Nervous system disorders: common: dizziness, headache, paresthesia; uncommon: drowsiness.
Respiratory, thoracic and mediastinal disorders: Common: throat irritation; uncommon: exacerbation of bronchial asthma and bronchospasm, dyspnoea, wheezing, oropharyngeal blisters, pharyngeal hypoesthesia.
Gastrointestinal: common: diarrhea, mouth ulcers, nausea, oral pain, oral paresthesia, oropharyngeal pain, oral discomfort (feeling of warmth, burning or tingling in the mouth); uncommon: abdominal distension, abdominal pain, constipation, dry mouth, dyspepsia, flatulence, glossodynia, dysgeusia, oral dysesthesia, vomiting.
Hepatobiliary disorders: not known: hepatitis.
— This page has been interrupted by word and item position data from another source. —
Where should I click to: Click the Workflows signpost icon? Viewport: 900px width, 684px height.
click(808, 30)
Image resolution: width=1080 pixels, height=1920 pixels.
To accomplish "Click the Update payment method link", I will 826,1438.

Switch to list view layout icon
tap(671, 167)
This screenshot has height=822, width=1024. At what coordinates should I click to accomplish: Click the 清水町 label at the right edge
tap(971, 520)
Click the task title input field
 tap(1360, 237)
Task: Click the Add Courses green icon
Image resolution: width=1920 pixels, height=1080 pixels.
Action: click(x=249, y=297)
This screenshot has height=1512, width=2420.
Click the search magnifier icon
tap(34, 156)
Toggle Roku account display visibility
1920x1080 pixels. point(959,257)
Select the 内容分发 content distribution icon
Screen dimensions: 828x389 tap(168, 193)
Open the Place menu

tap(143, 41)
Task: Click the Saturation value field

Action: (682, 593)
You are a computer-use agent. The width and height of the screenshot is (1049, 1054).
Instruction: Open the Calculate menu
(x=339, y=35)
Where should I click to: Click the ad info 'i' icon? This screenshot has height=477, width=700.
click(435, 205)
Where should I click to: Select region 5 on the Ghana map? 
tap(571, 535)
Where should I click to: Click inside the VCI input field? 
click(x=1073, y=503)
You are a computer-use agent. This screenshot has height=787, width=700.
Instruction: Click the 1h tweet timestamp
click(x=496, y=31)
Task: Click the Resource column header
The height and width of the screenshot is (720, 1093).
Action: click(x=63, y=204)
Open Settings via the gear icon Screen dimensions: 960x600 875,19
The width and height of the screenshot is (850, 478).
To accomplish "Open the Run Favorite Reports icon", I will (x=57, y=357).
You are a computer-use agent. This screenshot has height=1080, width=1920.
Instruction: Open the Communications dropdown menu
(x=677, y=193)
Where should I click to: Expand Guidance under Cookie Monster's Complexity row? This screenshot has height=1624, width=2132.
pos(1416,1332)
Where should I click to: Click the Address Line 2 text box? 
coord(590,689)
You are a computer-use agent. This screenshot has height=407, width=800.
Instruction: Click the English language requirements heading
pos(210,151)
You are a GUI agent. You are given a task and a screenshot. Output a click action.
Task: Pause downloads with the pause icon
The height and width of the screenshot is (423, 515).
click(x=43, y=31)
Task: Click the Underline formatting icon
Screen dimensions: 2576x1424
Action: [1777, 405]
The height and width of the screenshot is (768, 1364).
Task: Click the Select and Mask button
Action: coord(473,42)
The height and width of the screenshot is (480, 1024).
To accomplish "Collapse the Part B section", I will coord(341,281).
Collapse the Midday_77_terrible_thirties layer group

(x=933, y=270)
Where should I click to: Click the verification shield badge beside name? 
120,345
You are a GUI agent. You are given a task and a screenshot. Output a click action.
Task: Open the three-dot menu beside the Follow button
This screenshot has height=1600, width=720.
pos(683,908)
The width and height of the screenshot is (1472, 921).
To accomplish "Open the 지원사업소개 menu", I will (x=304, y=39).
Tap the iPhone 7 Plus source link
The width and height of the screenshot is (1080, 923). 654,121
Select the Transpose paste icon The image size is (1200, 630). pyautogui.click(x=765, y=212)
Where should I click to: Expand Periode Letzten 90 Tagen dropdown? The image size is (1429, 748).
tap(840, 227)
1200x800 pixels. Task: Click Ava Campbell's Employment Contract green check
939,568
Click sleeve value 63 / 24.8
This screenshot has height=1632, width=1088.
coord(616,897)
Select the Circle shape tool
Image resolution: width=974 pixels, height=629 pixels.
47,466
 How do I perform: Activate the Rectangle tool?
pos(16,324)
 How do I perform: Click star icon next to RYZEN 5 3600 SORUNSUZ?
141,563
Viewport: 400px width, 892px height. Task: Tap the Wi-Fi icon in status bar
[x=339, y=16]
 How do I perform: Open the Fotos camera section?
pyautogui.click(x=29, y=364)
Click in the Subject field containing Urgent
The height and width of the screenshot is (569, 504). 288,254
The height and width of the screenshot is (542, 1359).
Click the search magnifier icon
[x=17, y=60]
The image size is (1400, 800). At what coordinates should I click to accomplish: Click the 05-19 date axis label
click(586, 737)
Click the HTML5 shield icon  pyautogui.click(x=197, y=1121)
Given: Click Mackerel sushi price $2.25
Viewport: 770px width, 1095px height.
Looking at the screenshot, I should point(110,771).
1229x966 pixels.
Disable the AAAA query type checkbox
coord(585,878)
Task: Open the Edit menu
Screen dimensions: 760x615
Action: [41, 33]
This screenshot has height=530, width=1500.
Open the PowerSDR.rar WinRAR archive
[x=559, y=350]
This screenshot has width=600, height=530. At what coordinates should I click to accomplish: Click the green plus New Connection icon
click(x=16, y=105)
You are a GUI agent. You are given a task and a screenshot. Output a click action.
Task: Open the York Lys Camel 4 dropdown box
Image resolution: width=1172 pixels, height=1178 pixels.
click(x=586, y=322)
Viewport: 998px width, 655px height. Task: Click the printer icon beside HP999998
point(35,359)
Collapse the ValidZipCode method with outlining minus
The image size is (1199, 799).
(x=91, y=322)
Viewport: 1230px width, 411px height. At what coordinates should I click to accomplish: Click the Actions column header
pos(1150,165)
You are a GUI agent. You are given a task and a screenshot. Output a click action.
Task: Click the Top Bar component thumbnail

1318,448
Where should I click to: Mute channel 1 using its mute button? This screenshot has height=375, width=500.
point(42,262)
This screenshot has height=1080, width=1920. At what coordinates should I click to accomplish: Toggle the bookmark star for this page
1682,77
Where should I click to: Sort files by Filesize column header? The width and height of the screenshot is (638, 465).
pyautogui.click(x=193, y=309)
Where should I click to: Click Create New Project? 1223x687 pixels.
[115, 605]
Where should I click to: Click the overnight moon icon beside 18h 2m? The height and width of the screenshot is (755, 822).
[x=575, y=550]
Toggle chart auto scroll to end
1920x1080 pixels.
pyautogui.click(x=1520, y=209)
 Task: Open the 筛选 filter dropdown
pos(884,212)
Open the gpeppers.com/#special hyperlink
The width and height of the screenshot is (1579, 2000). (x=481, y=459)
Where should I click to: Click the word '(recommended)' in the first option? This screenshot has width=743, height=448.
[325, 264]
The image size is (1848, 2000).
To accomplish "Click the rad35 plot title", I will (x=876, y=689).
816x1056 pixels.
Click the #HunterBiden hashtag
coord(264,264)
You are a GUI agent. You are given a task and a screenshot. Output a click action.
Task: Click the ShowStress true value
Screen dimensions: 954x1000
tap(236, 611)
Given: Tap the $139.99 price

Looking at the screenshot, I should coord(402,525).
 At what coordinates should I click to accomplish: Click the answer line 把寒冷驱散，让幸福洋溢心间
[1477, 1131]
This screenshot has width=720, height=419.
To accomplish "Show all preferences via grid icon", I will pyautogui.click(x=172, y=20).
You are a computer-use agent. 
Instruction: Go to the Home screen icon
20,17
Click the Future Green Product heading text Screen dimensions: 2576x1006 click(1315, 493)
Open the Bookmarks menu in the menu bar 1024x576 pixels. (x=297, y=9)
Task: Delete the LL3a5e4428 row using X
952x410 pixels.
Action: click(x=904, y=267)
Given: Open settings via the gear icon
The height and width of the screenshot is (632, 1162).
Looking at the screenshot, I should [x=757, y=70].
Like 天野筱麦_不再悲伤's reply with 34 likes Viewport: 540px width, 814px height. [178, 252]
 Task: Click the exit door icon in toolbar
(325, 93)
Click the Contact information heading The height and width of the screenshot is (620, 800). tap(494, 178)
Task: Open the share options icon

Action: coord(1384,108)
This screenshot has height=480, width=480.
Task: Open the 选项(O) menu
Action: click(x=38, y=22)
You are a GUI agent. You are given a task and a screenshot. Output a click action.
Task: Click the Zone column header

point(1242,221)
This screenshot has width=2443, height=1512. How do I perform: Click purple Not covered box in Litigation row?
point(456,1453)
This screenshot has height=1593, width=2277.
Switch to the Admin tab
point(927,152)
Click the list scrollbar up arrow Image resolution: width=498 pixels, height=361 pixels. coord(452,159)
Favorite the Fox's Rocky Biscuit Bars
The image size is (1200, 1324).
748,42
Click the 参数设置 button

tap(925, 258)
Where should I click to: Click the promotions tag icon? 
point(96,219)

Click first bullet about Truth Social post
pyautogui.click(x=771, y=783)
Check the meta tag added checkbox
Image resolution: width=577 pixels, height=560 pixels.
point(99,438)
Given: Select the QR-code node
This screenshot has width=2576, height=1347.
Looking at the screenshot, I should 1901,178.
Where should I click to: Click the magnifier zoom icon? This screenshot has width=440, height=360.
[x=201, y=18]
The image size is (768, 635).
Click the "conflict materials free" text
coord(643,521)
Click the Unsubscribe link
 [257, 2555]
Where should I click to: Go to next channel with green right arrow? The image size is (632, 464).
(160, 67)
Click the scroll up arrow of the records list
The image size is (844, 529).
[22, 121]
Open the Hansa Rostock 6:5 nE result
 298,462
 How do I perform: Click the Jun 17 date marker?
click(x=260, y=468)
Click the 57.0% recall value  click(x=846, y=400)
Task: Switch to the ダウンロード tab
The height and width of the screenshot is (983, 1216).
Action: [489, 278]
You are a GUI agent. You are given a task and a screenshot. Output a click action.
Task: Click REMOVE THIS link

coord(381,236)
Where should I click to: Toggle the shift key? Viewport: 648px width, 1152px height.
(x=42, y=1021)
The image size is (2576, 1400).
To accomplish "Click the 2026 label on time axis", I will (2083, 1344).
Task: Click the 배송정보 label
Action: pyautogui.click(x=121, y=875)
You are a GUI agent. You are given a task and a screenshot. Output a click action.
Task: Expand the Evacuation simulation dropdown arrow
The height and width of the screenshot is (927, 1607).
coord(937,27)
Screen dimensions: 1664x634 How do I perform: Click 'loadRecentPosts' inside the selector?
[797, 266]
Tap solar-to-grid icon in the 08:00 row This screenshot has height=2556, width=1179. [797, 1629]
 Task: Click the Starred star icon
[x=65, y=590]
Skin and subcutaneous tissue disorders: uncommon: various skin rashes, itching; unknown: severe forms of skin reactions, such as bullous-type reactions, including Stevens-Johnson syndrome and toxic epidermal necrolysis.
General disorders and local reactions: uncommon: pyrexia, pain.
If adverse reactions occur, treatment should be discontinued and a doctor should be consulted.
Expiration date
3 years.
Storage conditions
Store at a temperature not exceeding 25 ° C.
Keep out of reach of children.
Packaging
8 lollipops in a blister, 2 blisters in a cardboard box.
Release category: Over-the-counter.
Producer
Reckitt Benckiser Healthcare International Limited.
Location of the manufacturer and its business address
Nottingham site, Thane Road, Nottingham, NG90 2DB, United Kingdom.